_What to produce:_
Repeat exactly the lines below that lie between the line with "[Link to page in instagram] (675, 1056)" and the line with "[home_icon] (646, 196)", counting both of those lines as part of the answer.
╭─ Information
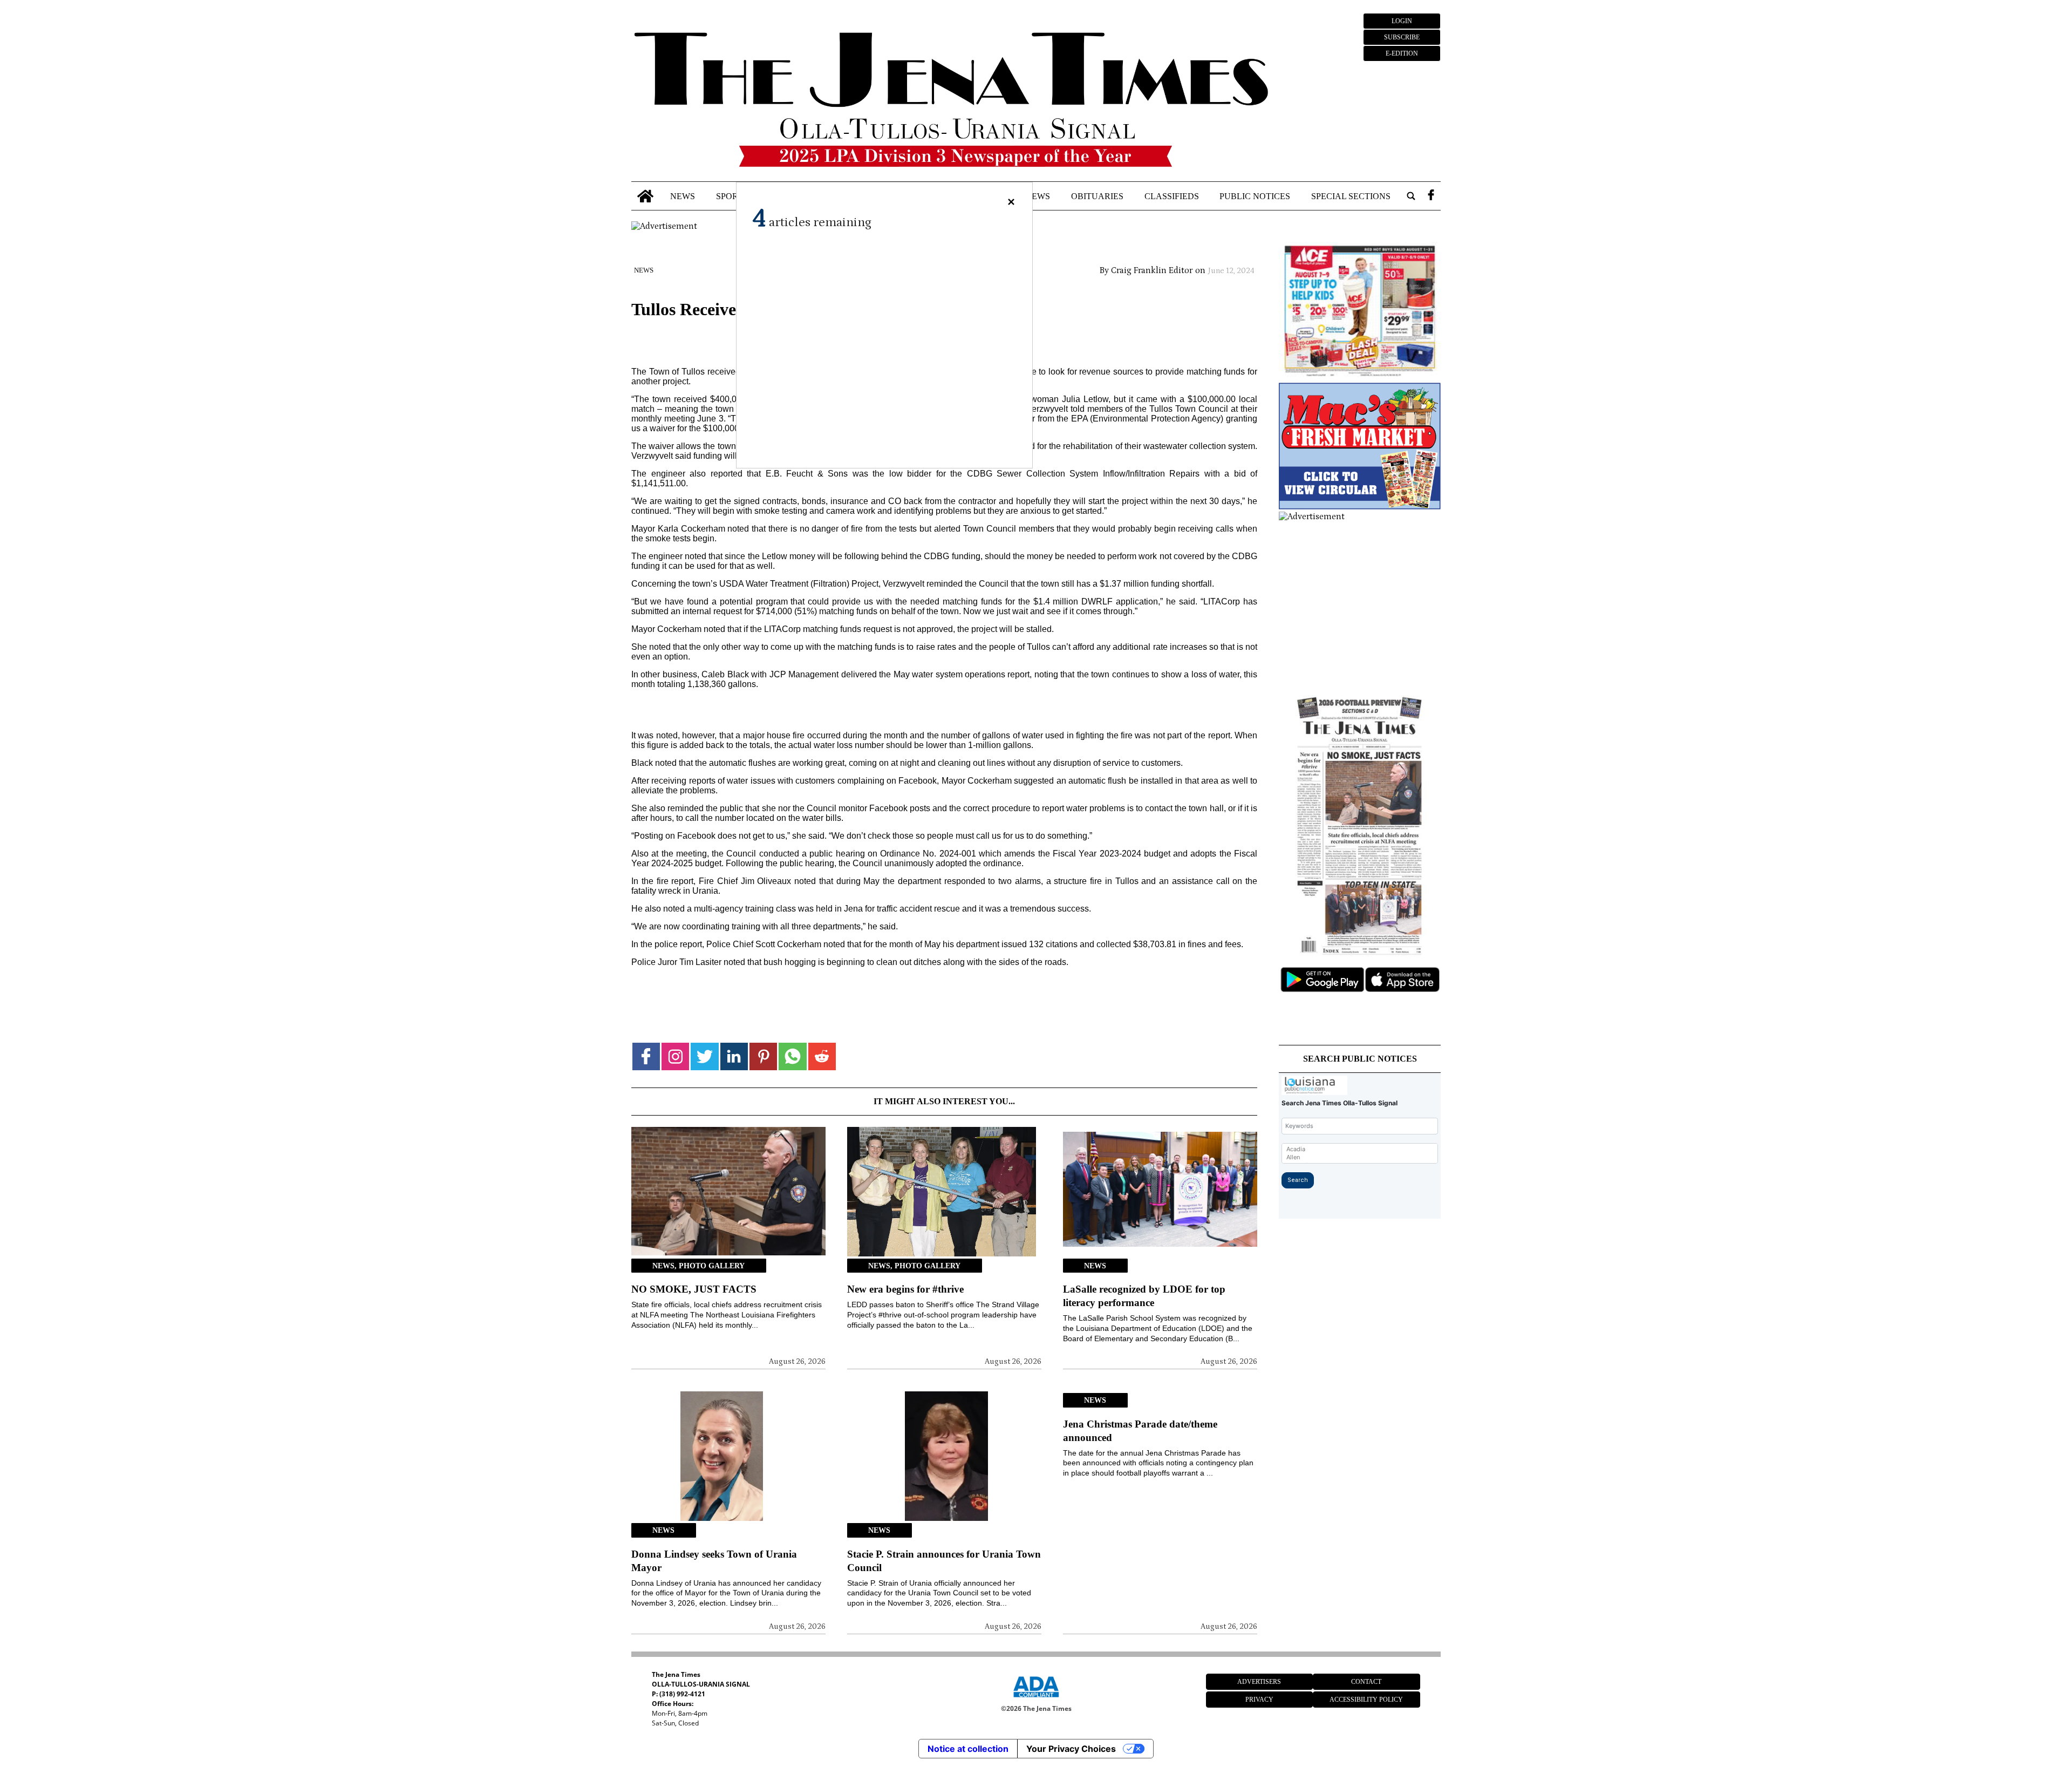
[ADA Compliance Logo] (1036, 1699)
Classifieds (1171, 195)
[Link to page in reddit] (822, 1056)
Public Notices (1254, 195)
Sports (732, 195)
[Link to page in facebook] (646, 1056)
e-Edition (1402, 53)
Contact (1366, 1682)
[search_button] (1411, 196)
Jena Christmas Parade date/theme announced (1140, 1430)
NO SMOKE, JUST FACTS (693, 1289)
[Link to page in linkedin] (734, 1056)
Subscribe (1402, 37)
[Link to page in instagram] (675, 1056)
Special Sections (1351, 195)
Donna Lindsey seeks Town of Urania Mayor (714, 1560)
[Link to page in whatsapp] (792, 1056)
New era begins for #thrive (905, 1289)
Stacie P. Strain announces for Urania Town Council (944, 1560)
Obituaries (1097, 195)
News (682, 195)
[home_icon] (646, 196)
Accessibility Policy (1366, 1699)
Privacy (1259, 1699)
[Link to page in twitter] (704, 1056)
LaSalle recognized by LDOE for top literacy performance (1144, 1295)
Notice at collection (968, 1748)
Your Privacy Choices (1071, 1748)
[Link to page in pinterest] (763, 1056)
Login (1402, 21)
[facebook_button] (1431, 196)
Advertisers (1259, 1682)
╰─
_Task output:_
[Link to page in instagram] (675, 1056)
Special Sections (1351, 195)
Donna Lindsey seeks Town of Urania Mayor (714, 1560)
[Link to page in whatsapp] (792, 1056)
New era begins for #thrive (905, 1289)
Stacie P. Strain announces for Urania Town Council (944, 1560)
Obituaries (1097, 195)
News (682, 195)
[home_icon] (646, 196)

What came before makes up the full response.